Quais são os problemas ginecológicos que mais afligem as mulheres?

Muitas vezes, a mulher moderna adia a maternidade e se expõe a maior taxa de infertilidade, endometriose e câncer de mama. Também, a liberdade sexual possibilita o aparecimento de doenças sexualmente transmissíveis, como HPV. O estresse do dia a dia pode ser um fator do desregulamento de ciclos menstruais.

Há problemas em suprimir a menstruação?

Não há problemas. Porém, vale lembrar que não há métodos hormonais que garantam 100% de supressão de sangramento.  Muitas vezes a mulher pode apresentar os chamados “escapes”. Pode se indicar a supressão da menstruação em casos em que a paciente apresente menstruação excessiva ou dolorosa como por exemplo, miomas, endometriose, adenomiose, entre outros.

O que a pílula anticoncepcional representa atualmente?

A pílula anticoncepcional abrange muito mais do que liberdade sexual ou a liberdade de escolha do momento de ter filhos. Ela representa tudo o que a mulher conseguiu conquistar nos últimos anos, tanto em expressão, decisão e posição na sociedade.

Há graus de dificuldade para a mulher engravidar conforme sua idade?

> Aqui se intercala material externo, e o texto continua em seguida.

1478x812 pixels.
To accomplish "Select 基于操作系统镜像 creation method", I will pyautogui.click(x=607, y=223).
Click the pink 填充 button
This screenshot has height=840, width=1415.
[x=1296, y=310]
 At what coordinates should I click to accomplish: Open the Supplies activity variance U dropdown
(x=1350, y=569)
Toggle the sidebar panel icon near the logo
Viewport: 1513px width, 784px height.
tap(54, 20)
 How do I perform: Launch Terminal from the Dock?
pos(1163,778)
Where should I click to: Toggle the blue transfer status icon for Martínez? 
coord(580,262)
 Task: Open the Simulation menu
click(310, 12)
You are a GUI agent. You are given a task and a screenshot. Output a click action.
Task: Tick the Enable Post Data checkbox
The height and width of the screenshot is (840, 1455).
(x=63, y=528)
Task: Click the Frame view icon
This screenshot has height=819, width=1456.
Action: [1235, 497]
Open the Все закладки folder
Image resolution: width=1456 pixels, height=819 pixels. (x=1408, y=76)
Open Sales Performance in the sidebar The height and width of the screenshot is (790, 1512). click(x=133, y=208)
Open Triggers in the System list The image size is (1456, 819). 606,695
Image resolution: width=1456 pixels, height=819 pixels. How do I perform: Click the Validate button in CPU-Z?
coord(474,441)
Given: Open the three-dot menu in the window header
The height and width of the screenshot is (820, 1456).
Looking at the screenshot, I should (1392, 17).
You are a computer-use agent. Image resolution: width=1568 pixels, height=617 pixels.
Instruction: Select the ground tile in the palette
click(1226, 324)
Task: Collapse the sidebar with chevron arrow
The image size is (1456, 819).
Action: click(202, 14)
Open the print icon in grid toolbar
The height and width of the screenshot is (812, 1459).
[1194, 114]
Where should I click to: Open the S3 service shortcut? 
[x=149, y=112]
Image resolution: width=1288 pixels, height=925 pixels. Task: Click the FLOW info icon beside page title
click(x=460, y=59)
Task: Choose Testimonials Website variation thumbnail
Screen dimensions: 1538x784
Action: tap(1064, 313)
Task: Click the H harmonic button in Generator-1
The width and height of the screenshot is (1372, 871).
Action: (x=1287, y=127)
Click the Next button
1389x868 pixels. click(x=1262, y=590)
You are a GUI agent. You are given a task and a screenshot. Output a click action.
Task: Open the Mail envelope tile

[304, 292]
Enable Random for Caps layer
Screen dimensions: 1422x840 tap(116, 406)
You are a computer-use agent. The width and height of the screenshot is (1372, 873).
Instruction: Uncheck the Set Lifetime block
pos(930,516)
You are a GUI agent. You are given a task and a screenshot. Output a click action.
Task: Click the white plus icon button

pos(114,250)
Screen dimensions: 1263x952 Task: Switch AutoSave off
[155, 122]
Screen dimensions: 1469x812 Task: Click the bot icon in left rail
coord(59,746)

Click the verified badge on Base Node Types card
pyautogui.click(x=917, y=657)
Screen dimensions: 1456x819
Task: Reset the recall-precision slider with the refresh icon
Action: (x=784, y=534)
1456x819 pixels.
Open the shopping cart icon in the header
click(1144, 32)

Sim. As chances de gravidez na mulher diminuem de acordo com sua idade. Essa queda de fertilidade é mais acentuada após os 30 anos, se torna mais vertiginosa aos 35, e piora ainda mais aos 40, mesmo em casos de reprodução assistida.

Os óvulos envelhecem?

A qualidade dos óvulos, tanto para conseguir engravidar, quanto em questões genéticas, se deteriora conforme a idade. A faixa entre 40 e 45 anos é a mais delicada.

Uma gravidez tardia pode trazer riscos para a saúde da mulher?

Sim, a maior exposição aos hormônios ovarianos, devido à gravidez tardia, aumenta o risco de doenças como endometriose, miomas, câncer de mama e do endométrio.

Há indicação de congelamento de óvulos, e também de esperma, para casais que querem adiar o plano de serem pais?

A medicina reprodutiva nos oferece a possibilidade de congelar os óvulos ou os embriões. É muito importante indicar esse procedimento para casais que vivenciam situações como de câncer, seja na mulher ou no homem, que serão submetidos a tratamento cirúrgico de remoção dos ovários ou a quimioterapia. Hoje em dia temos o chamado “criopreservação” da fertilidade feminina, em que isso é feito quando a mulher não tem perspectivas de ter filhos tão logo, sendo mais indicado fazer até os 35 anos.